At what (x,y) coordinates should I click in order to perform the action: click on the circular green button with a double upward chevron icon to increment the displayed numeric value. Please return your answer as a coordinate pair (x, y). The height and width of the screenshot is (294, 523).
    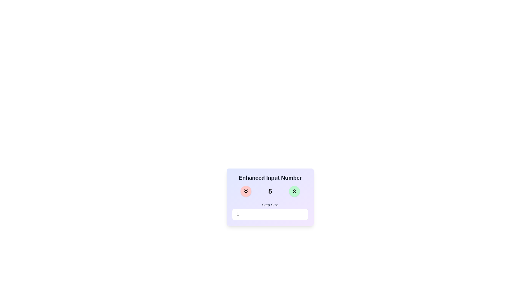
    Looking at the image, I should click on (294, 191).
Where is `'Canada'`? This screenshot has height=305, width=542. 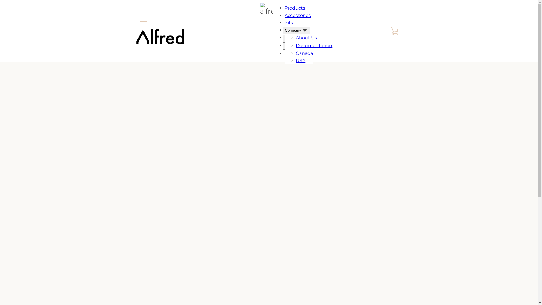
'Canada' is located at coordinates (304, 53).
--
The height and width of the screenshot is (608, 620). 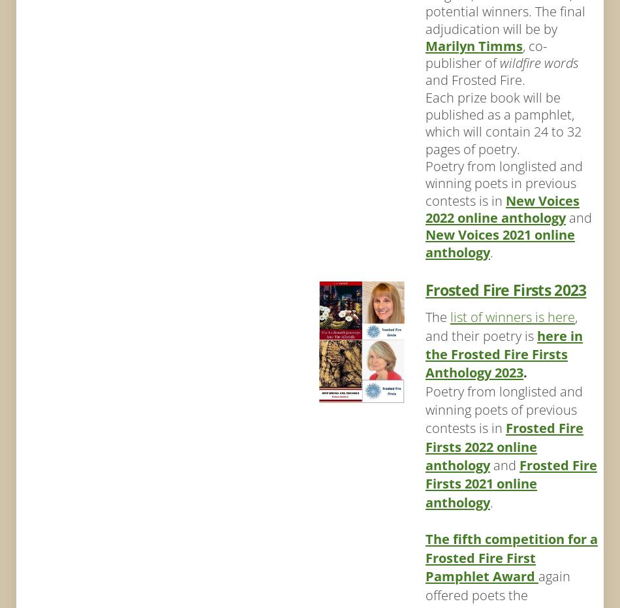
---
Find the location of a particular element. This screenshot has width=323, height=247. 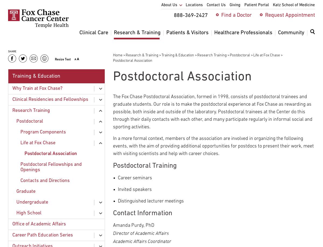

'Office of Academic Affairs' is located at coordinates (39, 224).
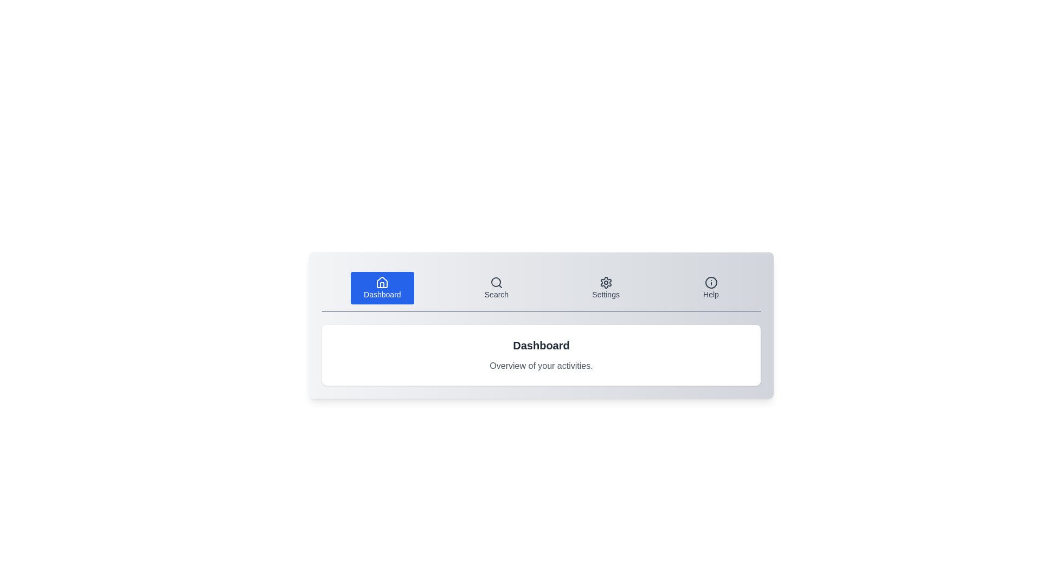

Directions for this task:
Rewrite the records as a two-column CSV with the header row text,answer. Cover everything from the line containing "Find the location" down to the line containing "coordinates (39, 224).", and include nothing else. Use one row per record, put each field in quotation marks, replace line breaks with spaces, and leave the pictures out.

Answer for the task:
text,answer
"Find the location of a particular element. This screenshot has width=323, height=247.","'Office of Academic Affairs' is located at coordinates (39, 224)."